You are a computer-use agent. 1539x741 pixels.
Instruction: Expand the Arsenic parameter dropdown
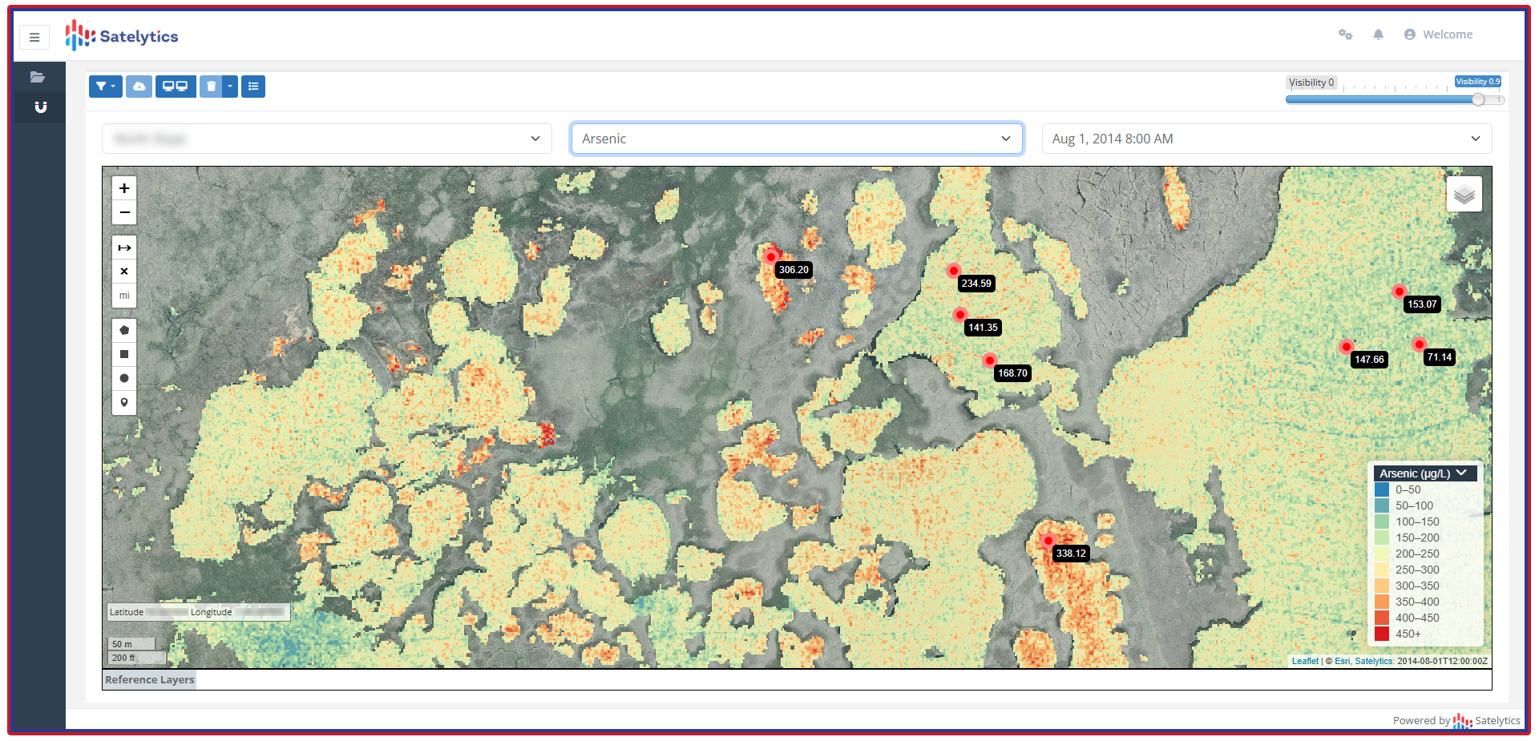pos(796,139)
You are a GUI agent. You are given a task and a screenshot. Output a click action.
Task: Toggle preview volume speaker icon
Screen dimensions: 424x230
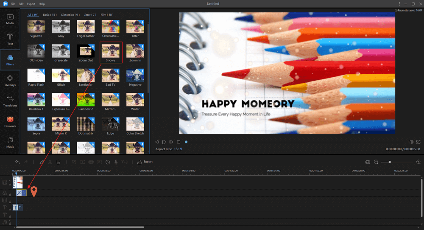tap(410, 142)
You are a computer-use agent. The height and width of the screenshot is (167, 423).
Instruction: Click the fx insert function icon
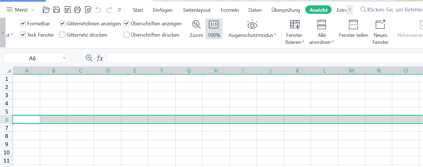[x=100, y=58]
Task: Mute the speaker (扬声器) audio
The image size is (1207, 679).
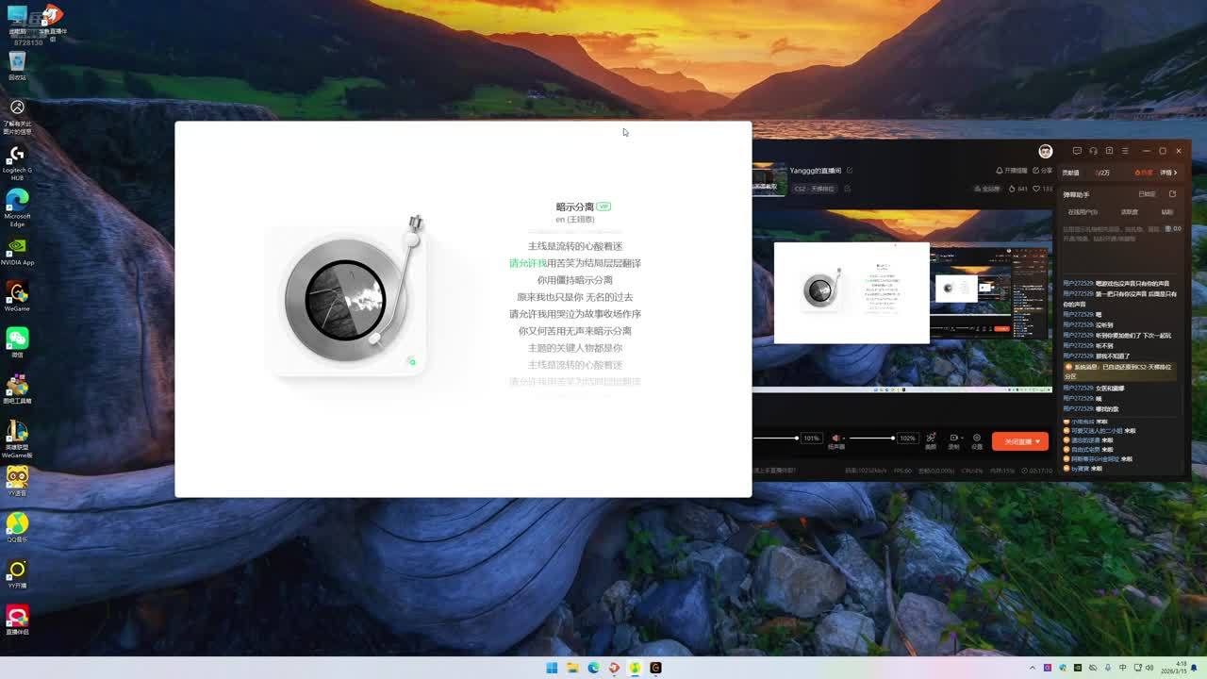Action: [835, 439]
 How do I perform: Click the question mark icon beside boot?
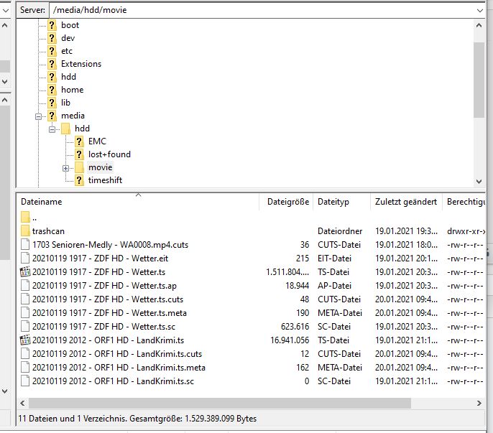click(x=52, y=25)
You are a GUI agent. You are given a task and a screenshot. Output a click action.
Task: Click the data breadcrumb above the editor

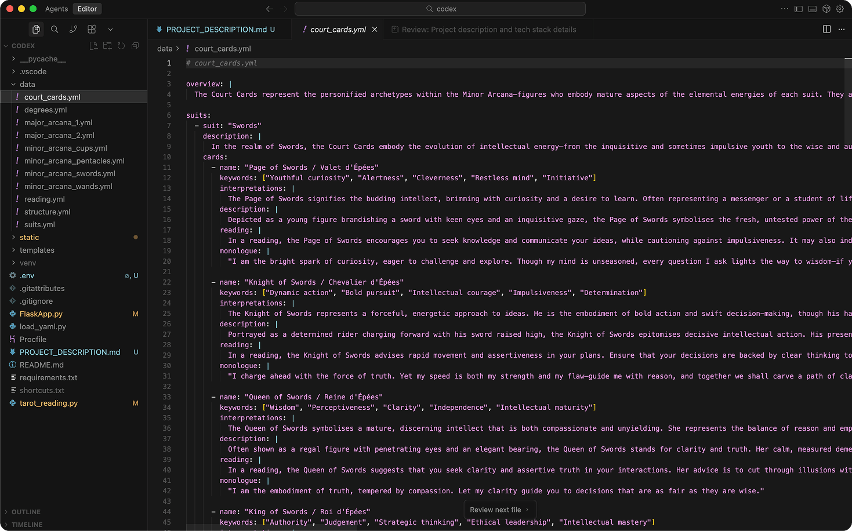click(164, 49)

■ ■ ■ ■ ■ ■ ■

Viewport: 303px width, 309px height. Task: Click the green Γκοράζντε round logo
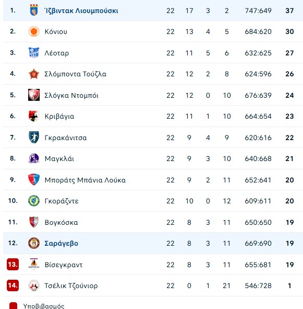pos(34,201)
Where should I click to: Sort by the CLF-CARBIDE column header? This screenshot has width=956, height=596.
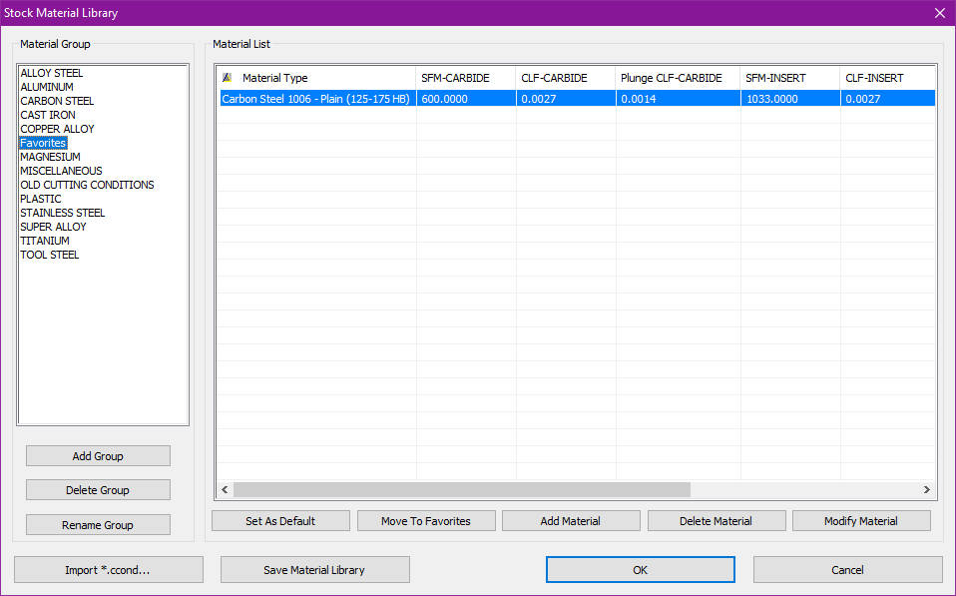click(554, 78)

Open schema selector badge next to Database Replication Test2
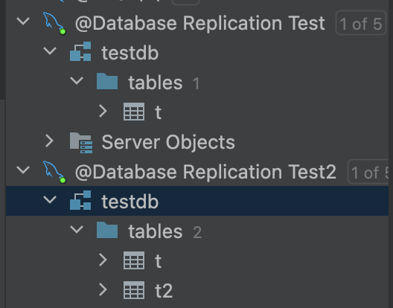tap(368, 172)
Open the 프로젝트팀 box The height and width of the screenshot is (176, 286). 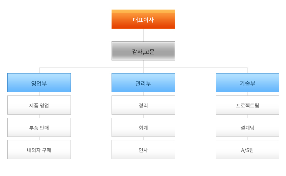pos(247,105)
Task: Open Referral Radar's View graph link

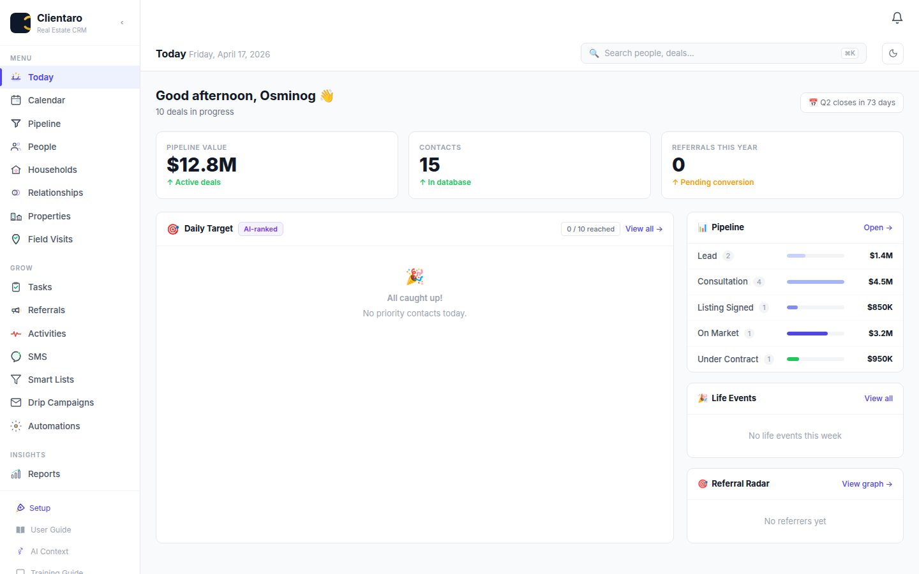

■ ■ ■ ■ ■ ■ ■

### PROMPT
For every line in the data above that has the string "speaker", return that line.

### RESULT FOR THIS EXERCISE
Task: Toggle preview volume speaker icon
Task: Mute the speaker (扬声器) audio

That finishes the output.